Published in The Citizen 22nd October 2013
RBP has hit back, saying Discovery is trying to close down the firm because it has exposed Discovery’s practice of withholding medical care if patients caught in road accidents fail to sign a form promising to sue the Road Accident Fund for medical costs from their pockets, at their own risk. It says Discovery refuses to provide medical care for road accidents, dog bites and other injuries without such an assurance.
Bobroff says one of his clients, Mark Bellon, was in a coma arising from a road accident. Discovery agents threatened to refuse to allow treatment to continue, despite Bellon hanging onto life by a thread, if his wife, Jody, didn’t sign the RAF undertaking. He says Section 30(2)A of the Medical Schemes Act requires Discovery to explain the RAF condition to members before they sign. In most cases, he says, Discovery does not do this.
He also says the withholding of essential cover to patients contravenes the prescribed minimum benefits that medical aid members are entitled to. The spat between one of South Africa’s largest private-injury law firms and its biggest medical fund administrator became public about 10 days ago when Discovery revealed Bobroff’s contingency fee contracts were illegal and clients who had been overcharged could seek reimbursement, totalling hundreds of millions of rands. Bobroff denies his firm has ever made so much money in turnover, let alone in terms of possible liabilities arising from defective contracts.
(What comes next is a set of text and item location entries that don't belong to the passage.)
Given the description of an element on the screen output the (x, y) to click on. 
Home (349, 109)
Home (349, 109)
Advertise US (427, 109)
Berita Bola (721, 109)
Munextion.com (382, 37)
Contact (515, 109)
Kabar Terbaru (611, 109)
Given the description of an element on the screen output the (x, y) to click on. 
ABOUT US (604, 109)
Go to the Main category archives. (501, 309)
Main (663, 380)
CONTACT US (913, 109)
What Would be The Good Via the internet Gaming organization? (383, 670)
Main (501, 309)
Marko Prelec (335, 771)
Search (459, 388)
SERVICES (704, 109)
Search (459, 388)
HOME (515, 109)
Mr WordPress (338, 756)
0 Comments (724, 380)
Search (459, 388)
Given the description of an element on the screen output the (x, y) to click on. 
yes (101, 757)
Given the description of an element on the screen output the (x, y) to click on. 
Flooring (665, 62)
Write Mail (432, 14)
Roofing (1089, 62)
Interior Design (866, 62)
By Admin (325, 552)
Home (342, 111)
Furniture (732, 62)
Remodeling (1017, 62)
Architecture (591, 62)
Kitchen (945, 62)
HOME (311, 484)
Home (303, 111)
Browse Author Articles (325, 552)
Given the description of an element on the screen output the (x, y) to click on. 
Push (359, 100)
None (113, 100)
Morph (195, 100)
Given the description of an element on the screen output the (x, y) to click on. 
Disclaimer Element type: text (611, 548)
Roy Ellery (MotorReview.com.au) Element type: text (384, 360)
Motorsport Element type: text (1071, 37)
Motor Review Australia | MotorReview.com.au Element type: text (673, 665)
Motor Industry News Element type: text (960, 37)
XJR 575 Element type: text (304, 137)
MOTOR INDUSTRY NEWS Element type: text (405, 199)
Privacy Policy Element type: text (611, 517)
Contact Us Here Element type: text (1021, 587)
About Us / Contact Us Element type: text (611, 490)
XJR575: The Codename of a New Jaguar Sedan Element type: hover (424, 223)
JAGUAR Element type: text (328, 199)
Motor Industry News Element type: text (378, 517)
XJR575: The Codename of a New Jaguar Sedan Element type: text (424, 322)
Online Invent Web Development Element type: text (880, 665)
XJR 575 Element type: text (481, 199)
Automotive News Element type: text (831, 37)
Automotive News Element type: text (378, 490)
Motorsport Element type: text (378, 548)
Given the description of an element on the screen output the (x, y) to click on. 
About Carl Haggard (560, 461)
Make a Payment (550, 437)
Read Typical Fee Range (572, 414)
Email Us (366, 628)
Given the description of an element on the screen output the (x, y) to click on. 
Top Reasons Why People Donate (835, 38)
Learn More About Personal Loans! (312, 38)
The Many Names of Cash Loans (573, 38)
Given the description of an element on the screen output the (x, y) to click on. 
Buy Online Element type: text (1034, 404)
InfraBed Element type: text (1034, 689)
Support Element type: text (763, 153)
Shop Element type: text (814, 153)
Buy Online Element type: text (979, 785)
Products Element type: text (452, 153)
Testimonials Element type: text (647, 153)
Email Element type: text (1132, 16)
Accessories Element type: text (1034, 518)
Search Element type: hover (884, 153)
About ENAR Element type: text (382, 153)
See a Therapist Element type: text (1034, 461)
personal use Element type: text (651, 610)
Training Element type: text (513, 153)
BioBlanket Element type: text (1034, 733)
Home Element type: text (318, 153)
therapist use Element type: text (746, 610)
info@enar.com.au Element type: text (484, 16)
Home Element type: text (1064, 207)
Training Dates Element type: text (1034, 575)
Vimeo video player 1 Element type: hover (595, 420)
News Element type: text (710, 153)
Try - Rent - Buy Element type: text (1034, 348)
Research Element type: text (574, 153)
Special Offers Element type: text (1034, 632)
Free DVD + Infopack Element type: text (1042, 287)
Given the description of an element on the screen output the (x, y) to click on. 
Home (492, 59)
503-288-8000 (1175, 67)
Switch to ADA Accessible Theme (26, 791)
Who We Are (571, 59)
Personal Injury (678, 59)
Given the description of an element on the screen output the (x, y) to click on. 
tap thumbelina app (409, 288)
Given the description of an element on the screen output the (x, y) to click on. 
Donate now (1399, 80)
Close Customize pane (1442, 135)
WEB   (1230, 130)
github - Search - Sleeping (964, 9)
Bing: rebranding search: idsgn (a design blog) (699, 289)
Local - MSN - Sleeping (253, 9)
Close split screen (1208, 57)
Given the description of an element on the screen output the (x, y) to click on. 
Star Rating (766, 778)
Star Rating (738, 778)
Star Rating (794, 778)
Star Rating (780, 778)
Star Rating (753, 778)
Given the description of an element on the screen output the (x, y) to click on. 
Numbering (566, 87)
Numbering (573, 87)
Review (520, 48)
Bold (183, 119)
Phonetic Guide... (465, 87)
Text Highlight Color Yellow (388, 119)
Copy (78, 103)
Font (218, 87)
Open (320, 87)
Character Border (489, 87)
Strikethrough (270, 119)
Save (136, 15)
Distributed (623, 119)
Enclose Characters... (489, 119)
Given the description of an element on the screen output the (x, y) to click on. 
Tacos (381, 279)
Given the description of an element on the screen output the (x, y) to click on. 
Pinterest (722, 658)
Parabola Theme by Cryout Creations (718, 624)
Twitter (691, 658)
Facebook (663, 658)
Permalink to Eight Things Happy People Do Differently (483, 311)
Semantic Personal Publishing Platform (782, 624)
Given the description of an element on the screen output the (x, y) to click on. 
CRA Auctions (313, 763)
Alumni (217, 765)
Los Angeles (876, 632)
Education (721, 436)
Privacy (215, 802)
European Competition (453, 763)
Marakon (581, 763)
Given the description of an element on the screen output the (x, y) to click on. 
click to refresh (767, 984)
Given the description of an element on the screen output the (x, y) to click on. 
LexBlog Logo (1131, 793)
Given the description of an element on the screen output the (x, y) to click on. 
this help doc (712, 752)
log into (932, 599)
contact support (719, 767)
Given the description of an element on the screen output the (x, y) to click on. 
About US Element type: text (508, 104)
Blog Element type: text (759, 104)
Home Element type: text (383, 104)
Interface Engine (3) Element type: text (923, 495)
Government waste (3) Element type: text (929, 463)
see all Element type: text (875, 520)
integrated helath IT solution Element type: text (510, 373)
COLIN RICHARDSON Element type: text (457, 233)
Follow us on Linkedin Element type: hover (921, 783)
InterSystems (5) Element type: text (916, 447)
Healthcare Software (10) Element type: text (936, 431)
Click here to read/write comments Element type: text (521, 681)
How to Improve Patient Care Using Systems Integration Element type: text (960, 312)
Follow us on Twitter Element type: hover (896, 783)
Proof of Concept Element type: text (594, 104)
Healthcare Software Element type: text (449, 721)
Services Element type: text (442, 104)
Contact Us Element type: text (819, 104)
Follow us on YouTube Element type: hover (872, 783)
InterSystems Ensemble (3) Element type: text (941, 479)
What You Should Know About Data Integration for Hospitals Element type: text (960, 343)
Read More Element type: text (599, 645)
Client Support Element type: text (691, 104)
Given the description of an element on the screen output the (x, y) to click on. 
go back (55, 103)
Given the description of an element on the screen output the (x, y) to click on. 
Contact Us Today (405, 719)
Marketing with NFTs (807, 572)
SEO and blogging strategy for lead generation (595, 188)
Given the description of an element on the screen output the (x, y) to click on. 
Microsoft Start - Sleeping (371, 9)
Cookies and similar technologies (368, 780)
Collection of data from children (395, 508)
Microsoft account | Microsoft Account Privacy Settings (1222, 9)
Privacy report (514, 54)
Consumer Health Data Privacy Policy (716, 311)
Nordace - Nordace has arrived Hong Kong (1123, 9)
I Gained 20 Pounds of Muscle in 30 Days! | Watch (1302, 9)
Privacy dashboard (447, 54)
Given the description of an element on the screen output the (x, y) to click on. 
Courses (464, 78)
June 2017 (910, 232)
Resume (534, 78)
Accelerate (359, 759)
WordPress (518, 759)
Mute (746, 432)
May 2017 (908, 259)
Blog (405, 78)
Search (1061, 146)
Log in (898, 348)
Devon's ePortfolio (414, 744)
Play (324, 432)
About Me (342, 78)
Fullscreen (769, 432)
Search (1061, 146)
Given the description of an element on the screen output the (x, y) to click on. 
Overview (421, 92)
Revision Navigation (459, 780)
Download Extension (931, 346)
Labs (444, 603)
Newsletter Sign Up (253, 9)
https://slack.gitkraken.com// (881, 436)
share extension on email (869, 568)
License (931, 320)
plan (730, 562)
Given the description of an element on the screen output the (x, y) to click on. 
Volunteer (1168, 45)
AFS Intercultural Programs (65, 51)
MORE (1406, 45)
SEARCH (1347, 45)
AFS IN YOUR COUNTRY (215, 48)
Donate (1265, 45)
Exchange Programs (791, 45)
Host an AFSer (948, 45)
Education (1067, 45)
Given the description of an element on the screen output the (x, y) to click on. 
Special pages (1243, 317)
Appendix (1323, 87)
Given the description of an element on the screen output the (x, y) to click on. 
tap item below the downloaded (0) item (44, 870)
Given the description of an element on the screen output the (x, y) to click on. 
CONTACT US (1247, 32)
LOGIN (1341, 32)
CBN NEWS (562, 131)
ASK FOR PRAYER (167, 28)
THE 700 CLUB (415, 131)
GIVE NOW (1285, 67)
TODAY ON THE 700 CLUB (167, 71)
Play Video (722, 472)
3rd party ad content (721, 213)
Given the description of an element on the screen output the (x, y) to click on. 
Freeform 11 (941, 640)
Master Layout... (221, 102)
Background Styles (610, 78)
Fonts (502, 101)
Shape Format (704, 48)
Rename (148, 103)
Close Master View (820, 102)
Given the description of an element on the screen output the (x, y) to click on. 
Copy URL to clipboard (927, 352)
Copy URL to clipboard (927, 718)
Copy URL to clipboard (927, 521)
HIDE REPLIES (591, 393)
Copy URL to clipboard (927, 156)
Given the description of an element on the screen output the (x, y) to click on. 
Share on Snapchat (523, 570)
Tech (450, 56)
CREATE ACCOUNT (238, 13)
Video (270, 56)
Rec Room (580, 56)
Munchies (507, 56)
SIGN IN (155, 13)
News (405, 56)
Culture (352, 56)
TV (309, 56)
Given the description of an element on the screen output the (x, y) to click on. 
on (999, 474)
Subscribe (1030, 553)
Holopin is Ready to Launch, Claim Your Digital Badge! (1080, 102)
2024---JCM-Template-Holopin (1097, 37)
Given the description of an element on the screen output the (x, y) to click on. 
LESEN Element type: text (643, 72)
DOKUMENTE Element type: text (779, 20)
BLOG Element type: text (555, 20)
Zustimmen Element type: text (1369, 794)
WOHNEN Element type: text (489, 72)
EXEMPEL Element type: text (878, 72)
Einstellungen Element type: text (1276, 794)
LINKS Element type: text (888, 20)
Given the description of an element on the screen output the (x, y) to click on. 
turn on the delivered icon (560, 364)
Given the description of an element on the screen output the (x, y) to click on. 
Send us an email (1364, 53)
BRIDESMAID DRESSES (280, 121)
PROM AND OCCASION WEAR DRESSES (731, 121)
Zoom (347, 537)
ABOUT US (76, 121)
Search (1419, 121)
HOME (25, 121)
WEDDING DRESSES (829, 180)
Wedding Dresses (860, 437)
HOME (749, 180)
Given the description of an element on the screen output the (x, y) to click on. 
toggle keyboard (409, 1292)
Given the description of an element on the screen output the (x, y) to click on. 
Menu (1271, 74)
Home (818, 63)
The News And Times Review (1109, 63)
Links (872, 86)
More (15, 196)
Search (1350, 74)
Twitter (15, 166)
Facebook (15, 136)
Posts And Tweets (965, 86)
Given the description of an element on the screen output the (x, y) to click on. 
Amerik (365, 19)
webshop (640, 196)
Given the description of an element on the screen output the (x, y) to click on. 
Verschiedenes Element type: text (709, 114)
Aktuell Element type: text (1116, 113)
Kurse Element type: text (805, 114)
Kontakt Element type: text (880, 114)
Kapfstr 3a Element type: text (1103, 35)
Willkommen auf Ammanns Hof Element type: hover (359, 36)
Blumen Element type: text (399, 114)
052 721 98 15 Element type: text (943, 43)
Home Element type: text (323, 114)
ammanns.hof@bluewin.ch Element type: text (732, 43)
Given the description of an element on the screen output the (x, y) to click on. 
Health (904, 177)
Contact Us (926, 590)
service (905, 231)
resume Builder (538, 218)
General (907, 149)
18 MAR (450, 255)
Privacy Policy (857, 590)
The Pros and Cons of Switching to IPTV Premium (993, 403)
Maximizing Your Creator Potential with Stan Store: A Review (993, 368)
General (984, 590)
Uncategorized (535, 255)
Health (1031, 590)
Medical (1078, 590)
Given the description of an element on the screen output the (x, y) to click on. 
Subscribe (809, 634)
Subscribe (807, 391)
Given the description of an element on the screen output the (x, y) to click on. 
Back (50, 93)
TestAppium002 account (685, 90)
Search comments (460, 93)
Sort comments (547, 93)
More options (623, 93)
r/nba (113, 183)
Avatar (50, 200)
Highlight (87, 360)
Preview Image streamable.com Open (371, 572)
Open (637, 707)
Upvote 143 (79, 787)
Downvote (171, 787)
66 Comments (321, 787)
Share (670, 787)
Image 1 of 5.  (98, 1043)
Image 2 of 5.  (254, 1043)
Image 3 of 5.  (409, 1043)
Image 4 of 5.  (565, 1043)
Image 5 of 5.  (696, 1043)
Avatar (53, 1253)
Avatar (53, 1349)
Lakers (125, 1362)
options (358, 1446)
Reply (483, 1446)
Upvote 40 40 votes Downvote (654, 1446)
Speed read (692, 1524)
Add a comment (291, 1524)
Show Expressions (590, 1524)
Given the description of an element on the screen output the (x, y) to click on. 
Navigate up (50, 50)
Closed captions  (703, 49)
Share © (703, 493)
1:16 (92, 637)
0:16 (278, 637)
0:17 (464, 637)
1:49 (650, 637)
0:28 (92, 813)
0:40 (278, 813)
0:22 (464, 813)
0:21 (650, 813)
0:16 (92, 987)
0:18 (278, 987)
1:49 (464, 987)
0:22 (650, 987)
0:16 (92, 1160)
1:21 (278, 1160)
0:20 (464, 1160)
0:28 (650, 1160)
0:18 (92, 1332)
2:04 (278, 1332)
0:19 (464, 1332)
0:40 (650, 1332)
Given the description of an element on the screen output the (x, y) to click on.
He has also accused Discovery of using the same kind of common law contingency fee agreements – contracts between clients and lawyers promising to pay legal fees determined by a percentage of the damages awarded if the case is successful – that his firm uses. “Discovery dishonestly criticises the Law Society-approved fees agreement utilised by RBP in the De la Guerre matter and which Discovery’s in-house collection attorney, Jeffrey Katz, knows is the very agreement used by all Discovery panel attorneys handling RAF claims on behalf of Discovery members,” Bobroff says. He has provided a copy of such an agreement used by Hirschowitz Flionis, one of Discovery’s panel firms.
Bobroff has also defended his use of common law fee agreements, saying they have been used by “thousands of members for more than 10 years”. “The Law Society has issued a certificate stating that there has never, since the practice of Ronald Bobroff and partners was established in 1975, ever been any findings of unprofessional conduct or against its directors,” the firm said in a statement.
Bobroff also attached contingency fee agreements from De Broglio attorneys and Josephs attorneys – two other large personal-injury law firms – to show they also used common law contracts. “Fair-minded medical aid schemes do not, by threat to deprive members of medical care, force their members to claim against the RAF. “Eugene Watson, then-Principle Officer of the second-largest medical scheme in South Africa, GEMS, publicly announced in April 2012 that ‘GEMS has removed those rules that oblige its members to recover their medical costs from the RAF’. “Watson continued to state that ‘GEMS does not think it fair and equitable to recover moneys from members who have third party insurance … and who receive treatment that GEMS is in any case obliged to cover in terms of its benefits in the Prescribed Minimum Benefits’,” Bobroff says.